Treasure Data uses two query engines that use SQL commands as well as a pre-defined query interface that allows the user to filter data using company-defined attribute and behavior filters. All of this can be found in the TD Console. The two query engines are Presto and Hive and the query editor for those are found in the Data Workbench under Queries. The pre-defined query interface is found in the Audience Studio under Master Segments.
Queries are a request for information from a database. In Treasure Data, queries are used to give you regular insights in to what your customer behavior is from the variety of first, second and third party data sources that your organization has access to. You can create regularly scheduled queries that will update specific information at regular intervals or you can create queries that provide moment-in-time snapshots of your customers.
Using Presto or Hive instead of the Query UI in Audience Studio, allows for more customized querying.
Presto is designed for short interactive queries useful for data exploration. It uses the industry-standard ANSI SQL dialect.
It offers better real time results than Hive, but has high latency in processing large amounts of data. Additionally, it has some limits in memory capacity, so if the data you are querying exceeds that memory capacity, the query will fail.
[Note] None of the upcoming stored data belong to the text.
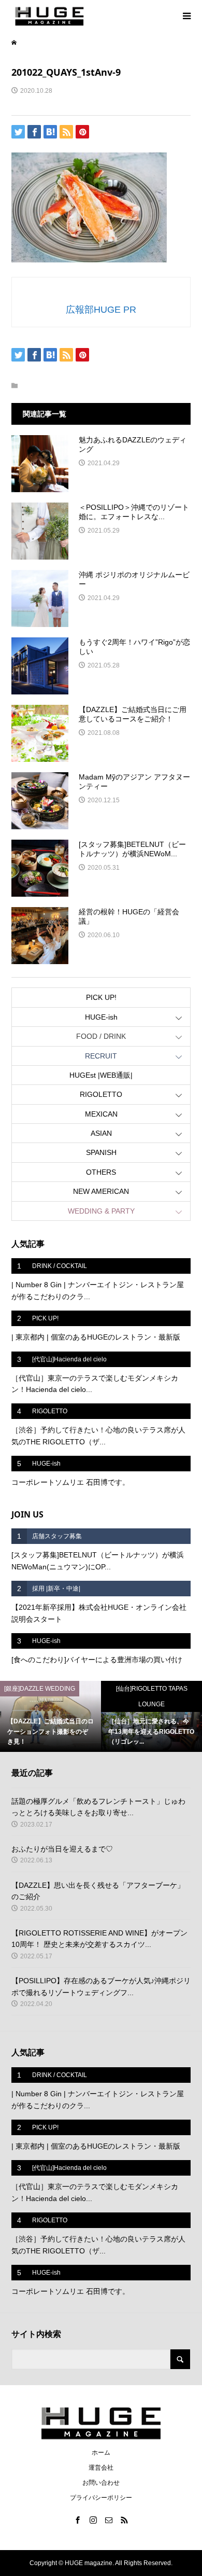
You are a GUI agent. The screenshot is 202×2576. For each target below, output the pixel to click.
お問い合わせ (101, 2482)
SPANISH (101, 1152)
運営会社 (101, 2467)
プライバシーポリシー (101, 2497)
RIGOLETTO (101, 1094)
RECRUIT (101, 1056)
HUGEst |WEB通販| (101, 1075)
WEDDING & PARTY (101, 1211)
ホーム (101, 2452)
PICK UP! (101, 997)
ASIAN (101, 1133)
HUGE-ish (101, 1017)
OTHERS (101, 1172)
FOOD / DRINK (101, 1036)
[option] (50, 1716)
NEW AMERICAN (101, 1191)
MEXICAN (101, 1114)
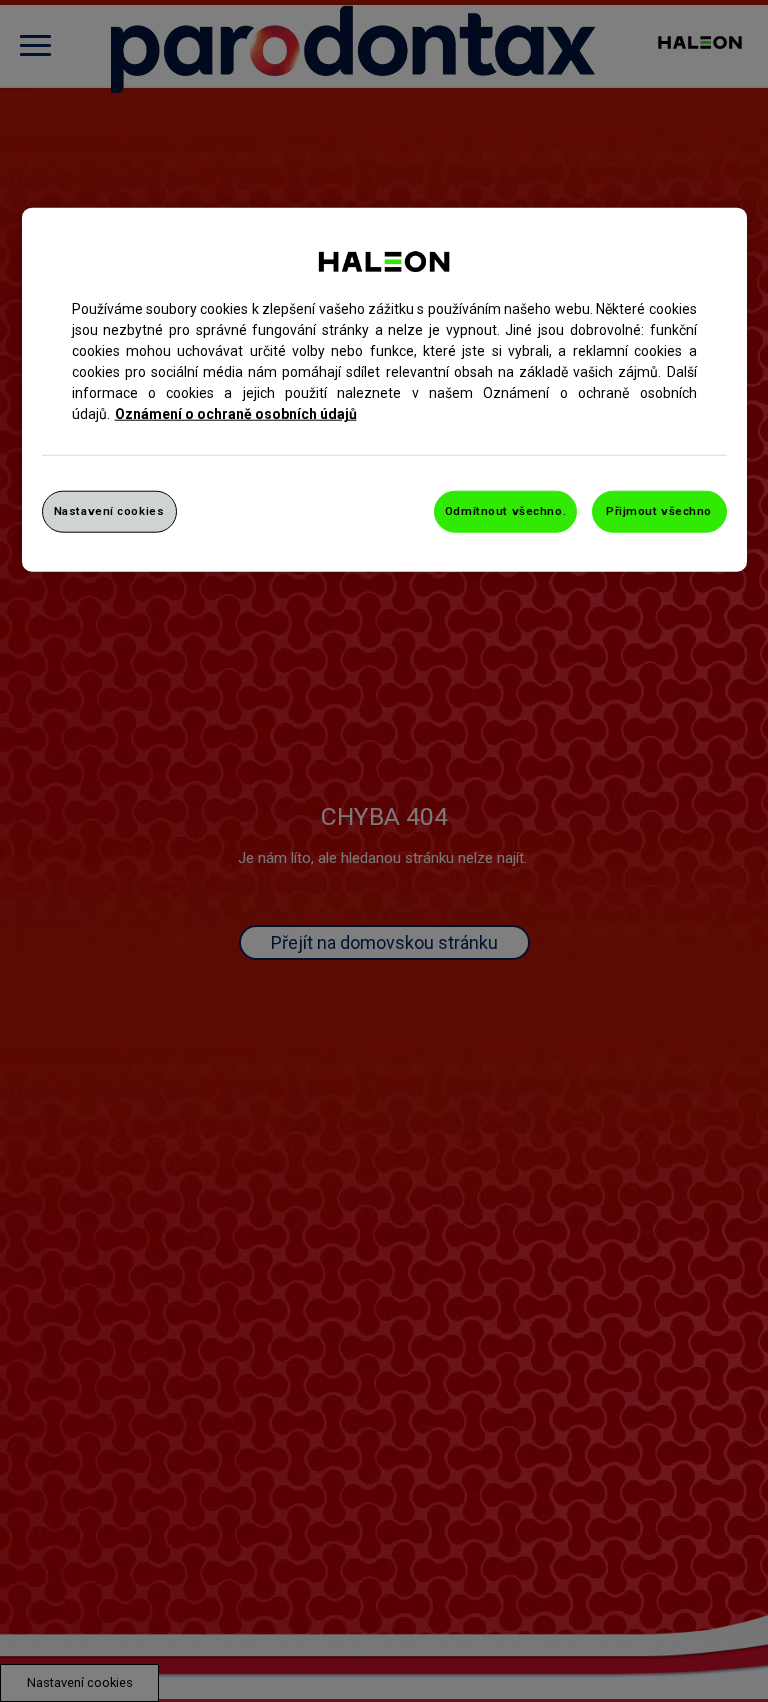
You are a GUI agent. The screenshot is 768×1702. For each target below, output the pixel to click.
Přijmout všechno (659, 511)
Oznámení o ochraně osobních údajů (236, 414)
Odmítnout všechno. (505, 511)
At the same time, it processes queries 10-30X faster than Hive.
So when would one use Presto?
You have a small to medium size query and you want immediate results for a specific ad hoc or exploratory query.
For information on how to write queries in Presto refer to this About Presto Query Engine.
Hive is good for batch processing and regularly scheduled queries. It has a low query latency when it comes to larger amounts of data, but has a slower processing time so it’s not as good for smaller ad hoc and exploratory queries. Hive is good for queries where it’s important that it has a 99.9% chance of running all the way to completion because it has a higher fault tolerance and will not need the entire query to be rerun if an error results. Hive uses a dialect of SQL language called HiveQL. HiveQL has a number of good features especially for the use cases of querying a large number of tables, but doesn’t have as complete and familiar a feature set as Presto.
So when would one use Hive?
You have a large size query for which you don’t need immediate results, as well as you have regularly scheduled queries.
For information on how to write queries in Hive refer to this About Hive Query Engine.